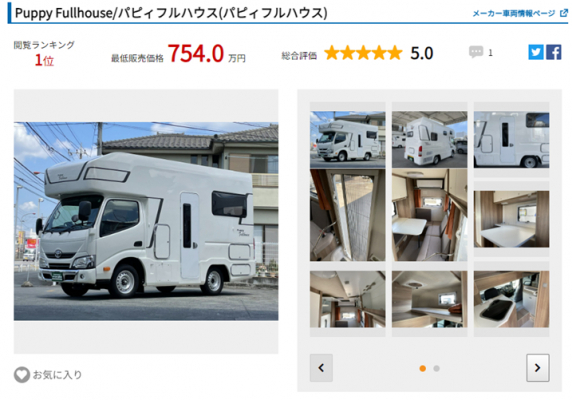The image size is (572, 400).
Task: Click the external link icon beside メーカー車両情報ページ
Action: coord(563,13)
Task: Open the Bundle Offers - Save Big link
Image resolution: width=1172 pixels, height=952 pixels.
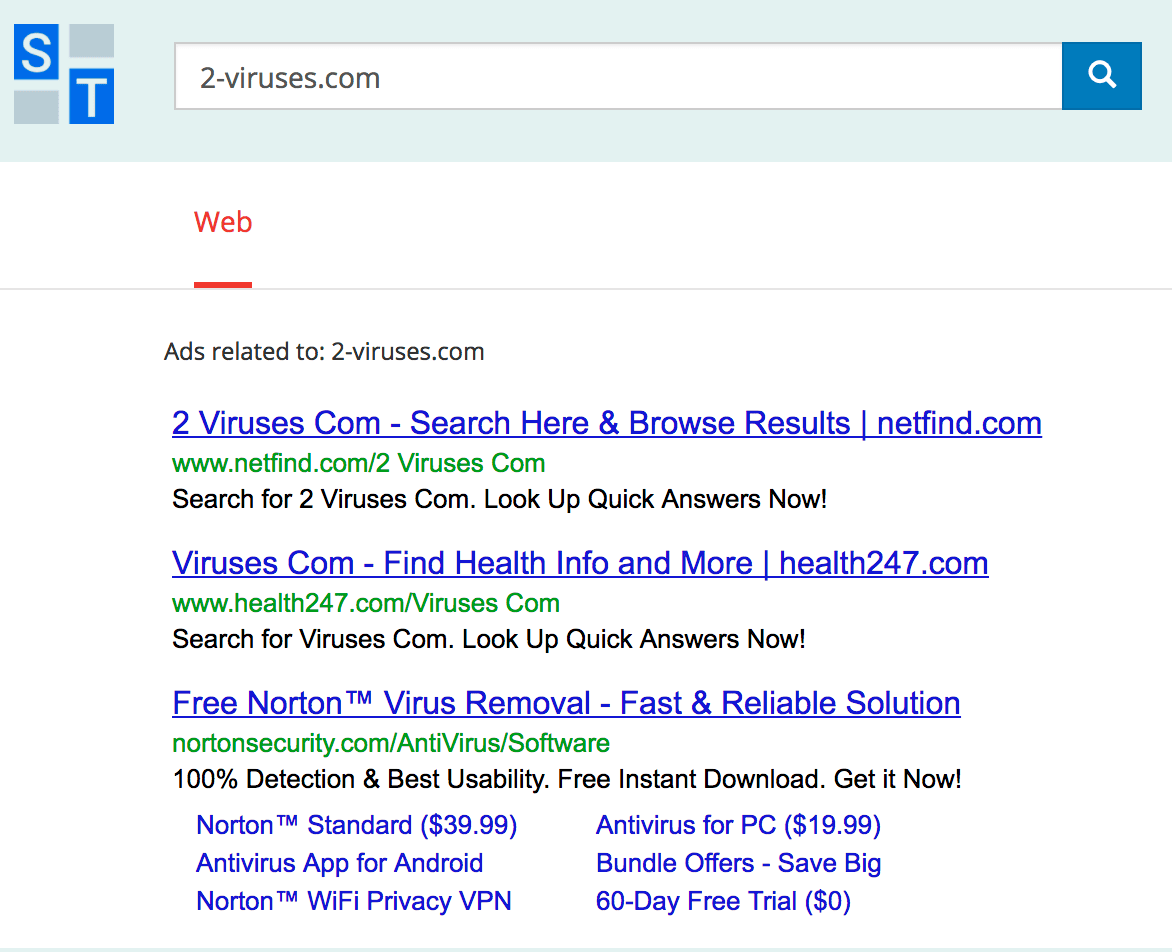Action: [x=738, y=863]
*****
Set down exactly, and only, the lines from the one holding "Task: Open the Bundle Offers - Save Big link" to the end of the records above, leaving every picture out.

Task: Open the Bundle Offers - Save Big link
Image resolution: width=1172 pixels, height=952 pixels.
Action: [x=738, y=863]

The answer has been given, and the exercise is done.